### Big thanks to Venelin of Curiousily whose BERT tutorial I used and repurposed to fit this competition. You can find his tutorial [here](https://curiousily.com/posts/sentiment-analysis-with-bert-and-hugging-face-using-pytorch-and-python/)

In [None]:
!pip install -qq transformers

In [None]:
%matplotlib inline
import pandas as pd
import numpy as np
import seaborn as sns
from pylab import rcParams
import matplotlib.pyplot as plt
from matplotlib import rc
from sklearn.model_selection import train_test_split
from sklearn.metrics import confusion_matrix, classification_report
from collections import defaultdict
from textwrap import wrap

import os
import transformers
from transformers import BertModel, BertTokenizer, AdamW, get_linear_schedule_with_warmup
import tensorflow as tf

import torch
from torch import nn, optim
from torch.utils.data import Dataset, DataLoader

%matplotlib inline
%config InlineBackend.figure_format='retina'

sns.set(style='whitegrid', palette='muted', font_scale=1.2)
HAPPY_COLORS_PALETTE = ["#01BEFE", "#FFDD00", "#FF7D00", "#FF006D", "#ADFF02", "#8F00FF"]
sns.set_palette(sns.color_palette(HAPPY_COLORS_PALETTE))
rcParams['figure.figsize'] = 12, 8

RANDOM_SEED = 42
np.random.seed(RANDOM_SEED)
torch.manual_seed(RANDOM_SEED)
device = torch.device("cuda:0" if torch.cuda.is_available() else "cpu")
print(device)

In [None]:
os.listdir('../input/nlp-getting-started')

In [None]:
train = pd.read_csv('../input/nlp-getting-started/train.csv')
test = pd.read_csv('../input/nlp-getting-started/test.csv')
combined = pd.concat([train,test], axis=0)
combined.drop('target',inplace=True, axis=1)
combined.info()

id - a unique identifier for each tweet  
text - the text of the tweet  
location - the location the tweet was sent from (may be blank)  
keyword - a particular keyword from the tweet (may be blank)  
target - in train.csv only, this denotes whether a tweet is about a real disaster (1) or not (0)  
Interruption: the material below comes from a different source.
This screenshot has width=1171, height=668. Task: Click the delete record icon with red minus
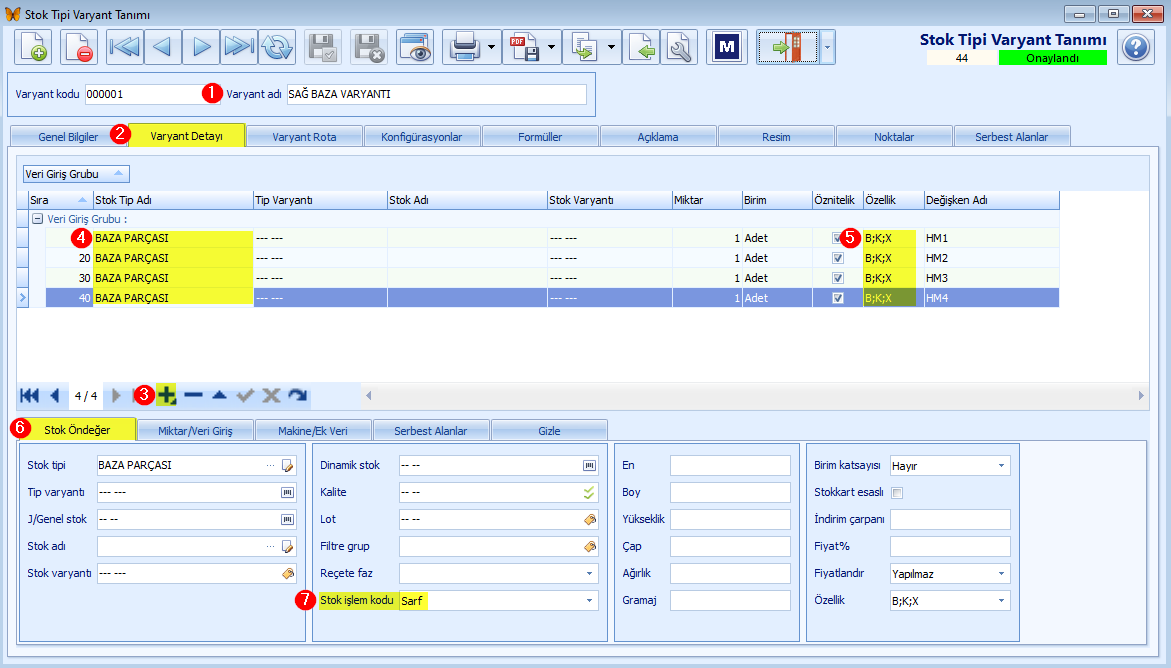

No missing values in the most important feature, text, but...  
87 missing values in keyword  
3638 missing values in location

In [None]:
y = train.target.copy()
X = train.drop('target',axis=1)

## Class Imbalance?

In [None]:
sns.countplot(y)
plt.show()

Negatives outnumber positives by ~1000

# Data Preprocessing

## Tokenizing our data

In [None]:
# There's an uncased version too, uncase/case refers to word case, but in the case of tweets, upper case words probably carry more disaster sentiment
pre_trainer = 'bert-base-cased'
tokenizer = BertTokenizer.from_pretrained(pre_trainer)

In [None]:
# Example using sample
sample_txt = combined.text.iloc[0]
tokens = tokenizer.tokenize(sample_txt)
token_ids = tokenizer.convert_tokens_to_ids(tokens)

print(f' Sentence: {sample_txt}')
print(f'   Tokens: {tokens}')
print(f'Token IDs: {token_ids}')

In [None]:
# Special Token IDs

# SEP - marker for ending a sentence
print(tokenizer.sep_token, tokenizer.sep_token_id)
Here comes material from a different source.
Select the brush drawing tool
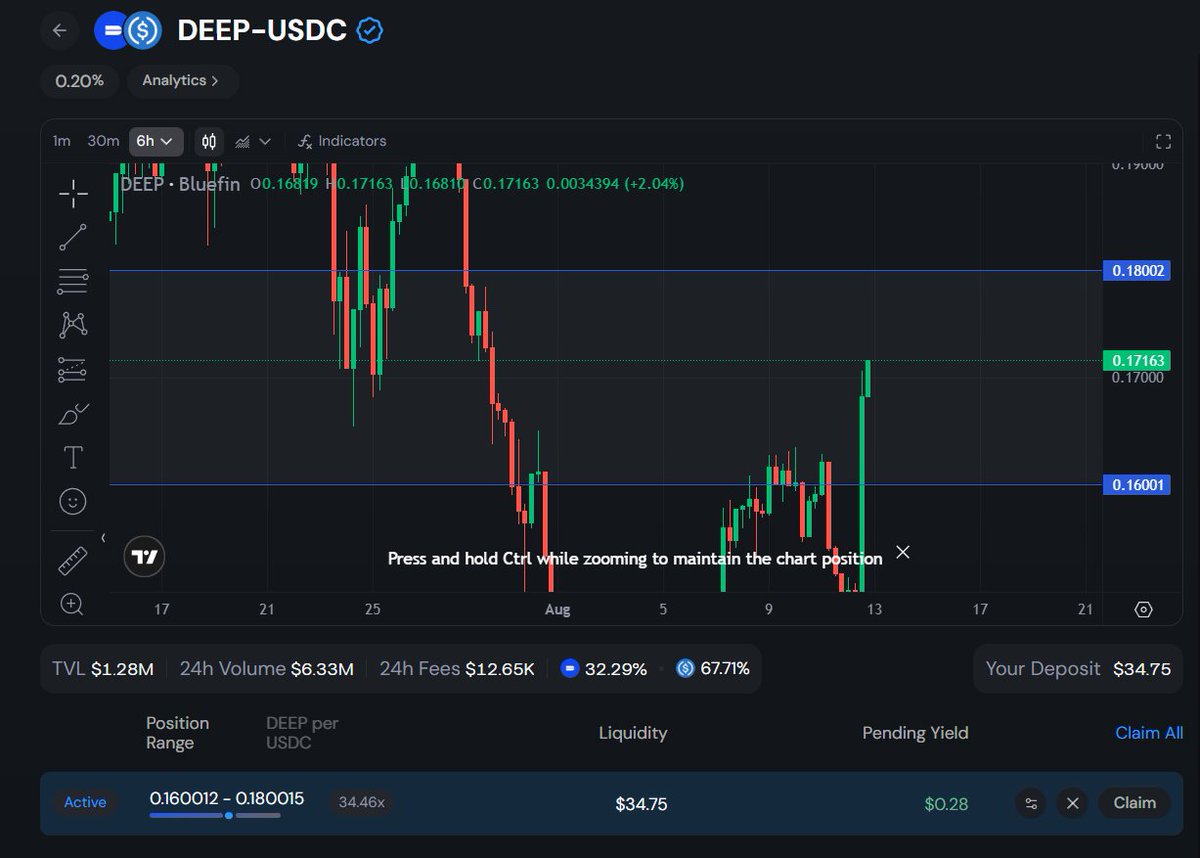[x=72, y=413]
# CLS - must be added to the start of each sentence so bert knows we're doing a classification task
print(tokenizer.cls_token, tokenizer.cls_token_id)
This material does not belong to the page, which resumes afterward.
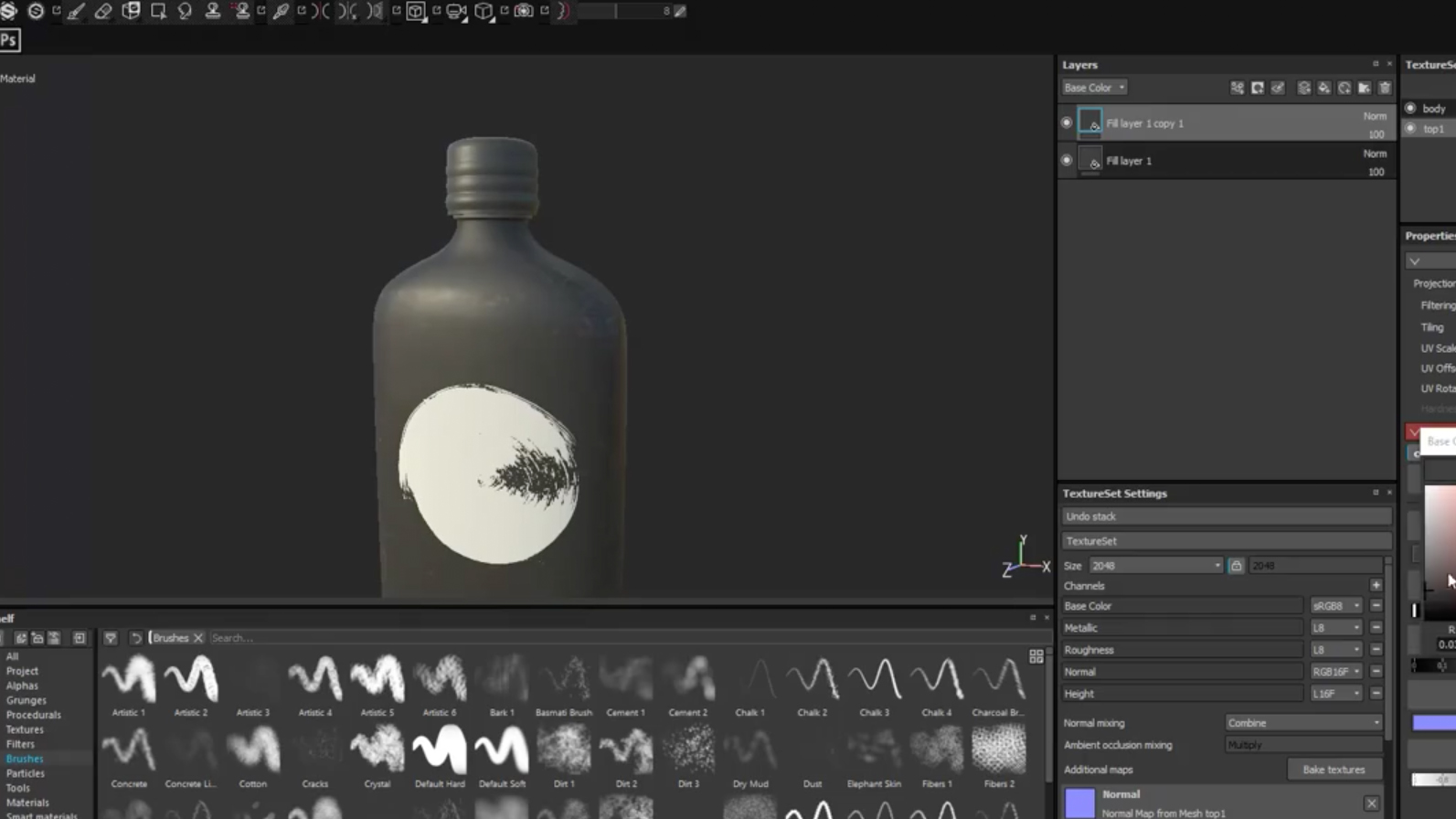Open the Materials category in shelf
# PAD - for padding sentences to equal length
print(tokenizer.pad_token, tokenizer.pad_token_id)

# UNK - unknown token
print(tokenizer.unk_token, tokenizer.unk_token_id)

In [None]:
# The above tokens can be added through the encode_plus method
encoding = tokenizer.encode_plus(
  sample_txt,
  max_length=32,
  truncation=True,
  add_special_tokens=True, # Add '[CLS]' and '[SEP]'
  return_token_type_ids=False,
  padding='max_length',
  return_attention_mask=True,
  return_tensors='pt',  # Return PyTorch tensors but you can return tf tensors or np arrays by setting this to tf or np
)
encoding.keys()
# dict_keys(['input_ids', 'attention_mask'])

Our tweets have been tokenized and padded. We can view what our tokens are tokenizing

In [None]:
tokenizer.convert_ids_to_tokens(encoding['input_ids'][0])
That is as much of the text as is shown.